Petros Grivas, MD, PhD, physician, Seattle Cancer Care Alliance, associate professor, Division of Medical Oncology, University of Washington (UW) School of Medicine, clinical director, Genitourinary Cancers Program, UW Medicine, associate member, Clinical Research Division, Fred Hutchinson Cancer Center, discusses attempts to improve upon chemotherapy as a therapeutic strategy in urothelial cancer.
The field of urothelial cancer continues to evolve with multiple attempts to improve upon chemotherapy alone in the frontline setting, Grivas says. Cisplatin-based chemotherapy has produced encouraging results with response rates of about 55%; however,improvement is needed, Grivas adds. Response rates with gemcitabine and carboplatin are about 40% to 45%, Grivas says.

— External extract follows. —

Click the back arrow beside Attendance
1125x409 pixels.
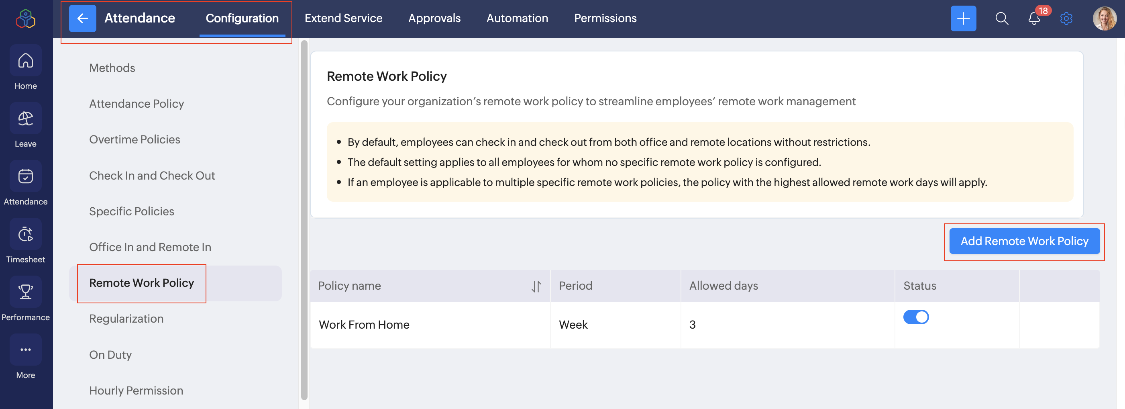(83, 18)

Historically, the median progression-free survival with chemotherapy in urothelial cancer has been between 7 and 8 months, whereas overall survival (OS) has been around 15 months, Grivas explains.
In recent years, studies, such as the phase 3 IMvigor130 (NCT02807636) and KEYNOTE-361 (NCT02853305) trials, have evaluated chemotherapy in combination with immunotherapy, Grivas says. IMvigor130 evaluated atezolizumab (Tecentriq) and KEYNOTE-361 evaluated pembrolizumab (Keytruda), both in combination with platinum-based chemotherapy for patients with urothelial carcinoma. However, both trials failed to demonstrate a statistically significant OS benefit with chemoimmunotherapy vs chemotherapy alone, Grivas concludes.